Evaluation of Hepatoprotective Activity of Leaf on Carbon Tetrachloride-Induced Liver Toxicity Model in Swiss Albino Rats and Its Characterization by GC-MS.

BACKGROUND

Clerodendrum paniculatum has ethnomedicinal importance in treatment of disorders like wound, typhoid, jaundice, malaria and anemia.

OBJECTIVE

To evaluate the antioxidant and hepatoprotective activity of Clerodendrum paniculatum leaves against carbon tetrachloride (CCl4) induced rat model and identification of its bioactive constituents by Gas Chromatography Mass Spectroscopy (GC MS).

METHODS

Successive solvent extraction was carried out. Total phenolic, flavonoid content and antioxidant activity by 2,2- diphenyl-1-picryl hydrazyl (DPPH), nitric oxide and 2-Azino-bis [3-ethyl benzothiazoline- 6-sufonic acid] (ABTS method) were done.
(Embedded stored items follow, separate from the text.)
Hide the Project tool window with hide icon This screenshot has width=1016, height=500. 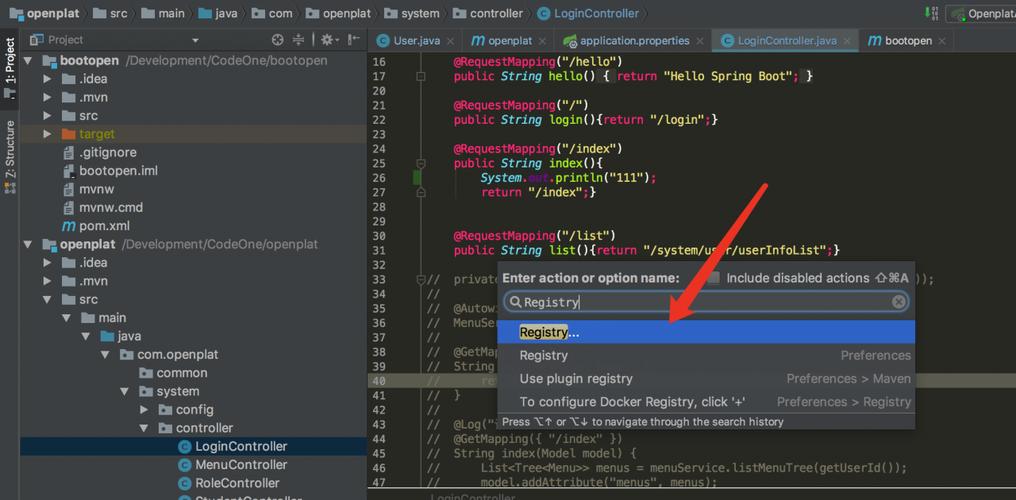coord(352,40)

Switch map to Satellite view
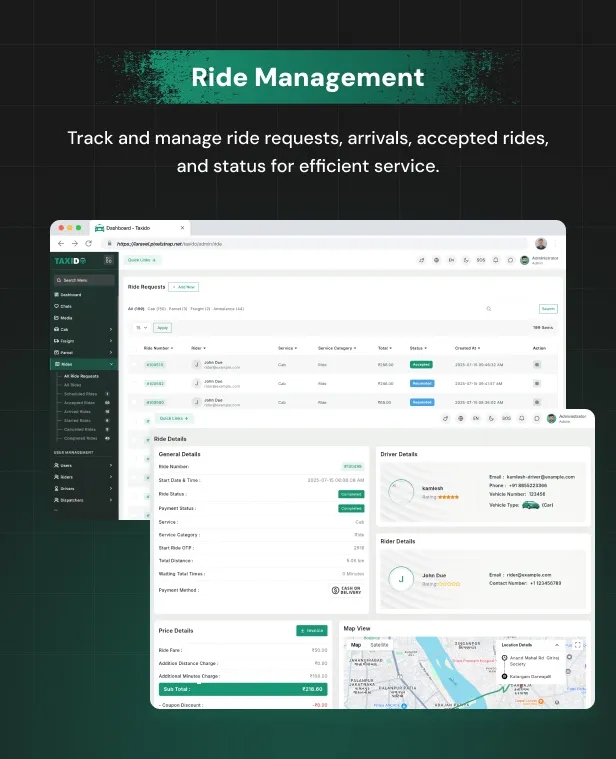pos(379,645)
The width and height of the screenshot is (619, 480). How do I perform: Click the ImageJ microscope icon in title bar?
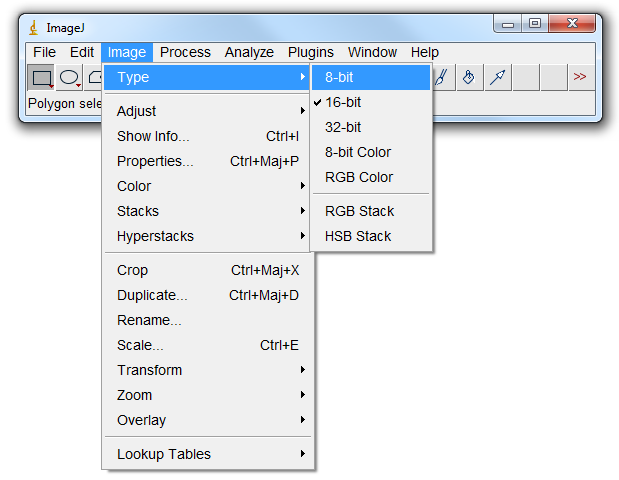(x=33, y=27)

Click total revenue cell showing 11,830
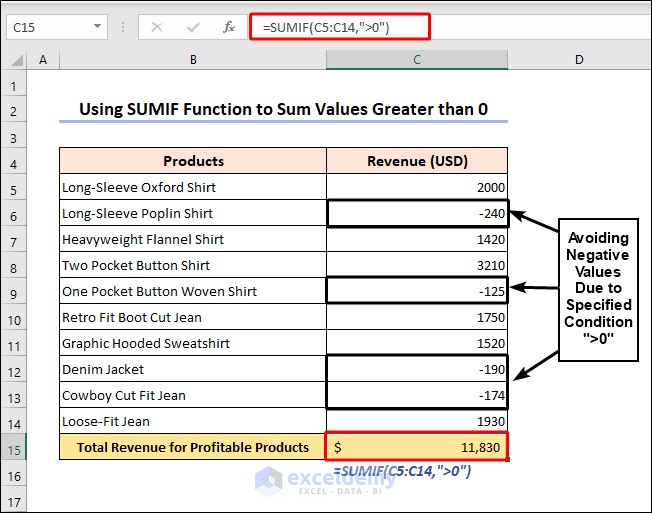417,447
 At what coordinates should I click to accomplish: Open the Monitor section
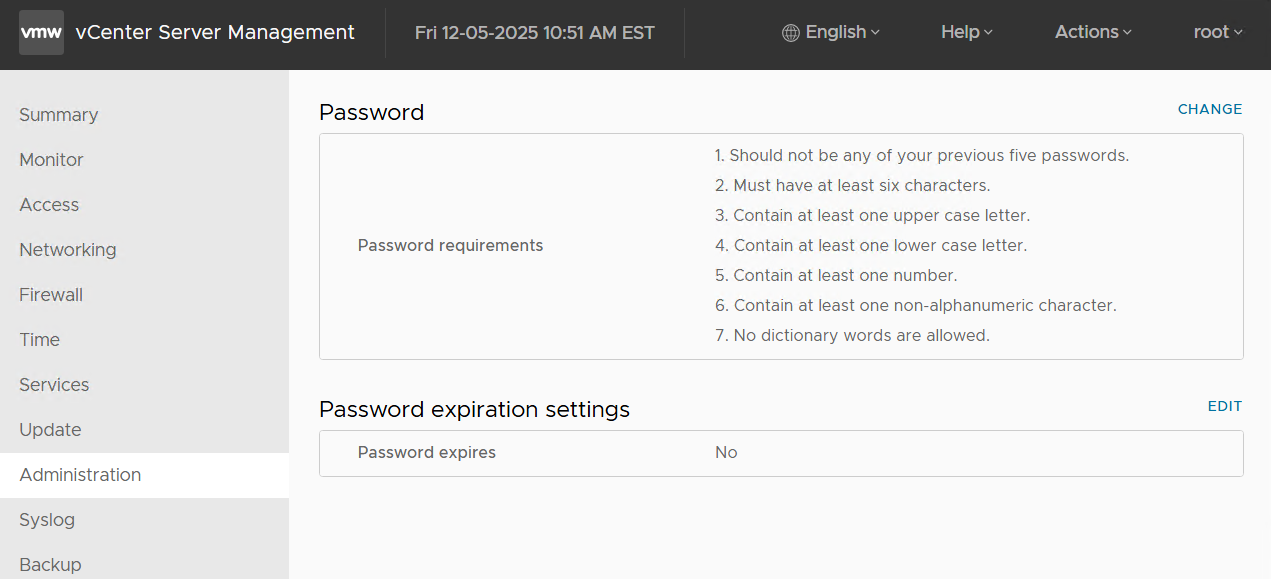pos(52,160)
Ethyl acetate extract was selected for hepatoprotective study in carbon tetrachloride intoxicated model followed by the measurement of liver function marker enzymes such as SGOT (Serum Glutamate Oxaloacetate Transaminase), SGPT (Serum Glutamate Pyruvate Transaminase), and ALP (Alkaline Phosphatase). Biochemical parameters like bilirubin and protein were measured. Histopathologic liver sections were carried out. Bioactive constituents were evaluated by GC MS.

RESULTS

By DPPH and ABTS method, ethyl acetate extract showed IC50 as 70.14±0.92 μg/ml,2958.24±2.460 μg/ml, respectively. The alcoholic extract showed maximum IC50 (197.22 ±7.16 μg/ml) by Nitric oxide radical scavenging method. Hepatoprotective study reveals that intoxicated animal groups have elevated levels of enzymes and bilirubin and suppress the production of protein. The extract pre-treatment showed a significant decrease in enzymes and increased production of total protein in a dose-dependent manner. Histopathologic studies also support the hepatoprotective activity. GC MS analysis revealed the presence of seven major bioactive constituents with ethyl palmitate as the major one.

CONCLUSION

The results support the proof for the hepatoprotective potential of the CPLE extract with potent antioxidant activity and enhanced liver enzyme level. The observed activity could be due to the presence of bioactive compounds as identified by GC MS analysis.